**TASK ITEM**
All lines between the start of the listing below and the line containing "Given: Select 'Model' in not_for list", inclusive, must be repeated exactly.

**RECORDS PROVIDED**
--------------------

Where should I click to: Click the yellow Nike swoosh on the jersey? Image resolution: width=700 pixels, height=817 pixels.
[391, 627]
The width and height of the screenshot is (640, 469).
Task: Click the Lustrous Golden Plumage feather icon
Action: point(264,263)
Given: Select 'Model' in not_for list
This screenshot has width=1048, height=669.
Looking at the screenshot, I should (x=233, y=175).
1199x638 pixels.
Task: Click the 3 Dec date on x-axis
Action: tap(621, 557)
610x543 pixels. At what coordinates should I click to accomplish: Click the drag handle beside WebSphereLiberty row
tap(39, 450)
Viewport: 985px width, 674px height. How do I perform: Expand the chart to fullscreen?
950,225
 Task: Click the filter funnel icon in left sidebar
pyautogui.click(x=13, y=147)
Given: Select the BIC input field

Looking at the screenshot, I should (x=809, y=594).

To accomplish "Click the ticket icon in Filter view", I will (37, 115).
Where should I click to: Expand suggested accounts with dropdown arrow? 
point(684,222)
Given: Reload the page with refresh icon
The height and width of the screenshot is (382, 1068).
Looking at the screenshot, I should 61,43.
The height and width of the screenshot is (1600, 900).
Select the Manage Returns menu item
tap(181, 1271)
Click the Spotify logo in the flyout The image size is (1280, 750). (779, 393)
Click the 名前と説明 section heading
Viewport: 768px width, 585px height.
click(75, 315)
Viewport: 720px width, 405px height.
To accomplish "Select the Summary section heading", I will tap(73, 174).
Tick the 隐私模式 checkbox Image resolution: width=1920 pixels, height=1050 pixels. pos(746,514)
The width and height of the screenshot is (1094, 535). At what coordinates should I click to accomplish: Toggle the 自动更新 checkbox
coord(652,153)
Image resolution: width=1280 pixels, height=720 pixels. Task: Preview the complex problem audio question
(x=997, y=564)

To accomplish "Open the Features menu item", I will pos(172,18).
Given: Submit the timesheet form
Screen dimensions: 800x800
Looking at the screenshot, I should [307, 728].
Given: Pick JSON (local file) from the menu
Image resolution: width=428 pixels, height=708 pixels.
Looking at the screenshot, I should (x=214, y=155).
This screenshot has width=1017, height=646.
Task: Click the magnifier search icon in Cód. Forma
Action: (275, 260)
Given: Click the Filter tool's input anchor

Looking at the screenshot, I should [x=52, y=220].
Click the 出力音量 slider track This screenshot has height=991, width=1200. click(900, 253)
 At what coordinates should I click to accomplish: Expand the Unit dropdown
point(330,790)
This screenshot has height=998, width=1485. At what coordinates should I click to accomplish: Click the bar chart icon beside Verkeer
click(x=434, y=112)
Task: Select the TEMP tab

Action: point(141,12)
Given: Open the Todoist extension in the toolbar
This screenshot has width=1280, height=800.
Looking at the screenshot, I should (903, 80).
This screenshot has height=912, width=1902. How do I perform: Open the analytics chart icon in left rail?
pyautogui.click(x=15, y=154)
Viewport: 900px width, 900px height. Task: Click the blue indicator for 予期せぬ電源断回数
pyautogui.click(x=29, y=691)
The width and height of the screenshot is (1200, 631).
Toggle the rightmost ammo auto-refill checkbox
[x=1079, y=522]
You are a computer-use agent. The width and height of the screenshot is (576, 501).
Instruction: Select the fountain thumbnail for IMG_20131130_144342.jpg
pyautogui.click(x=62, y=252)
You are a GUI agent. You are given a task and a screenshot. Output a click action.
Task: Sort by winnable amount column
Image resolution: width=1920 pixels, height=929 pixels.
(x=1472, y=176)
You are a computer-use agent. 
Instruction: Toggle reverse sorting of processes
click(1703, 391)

--------------------

**RESULT OF THIS EXERCISE**
Where should I click to: Click the yellow Nike swoosh on the jersey? Image resolution: width=700 pixels, height=817 pixels.
[391, 627]
The width and height of the screenshot is (640, 469).
Task: Click the Lustrous Golden Plumage feather icon
Action: point(264,263)
Given: Select 'Model' in not_for list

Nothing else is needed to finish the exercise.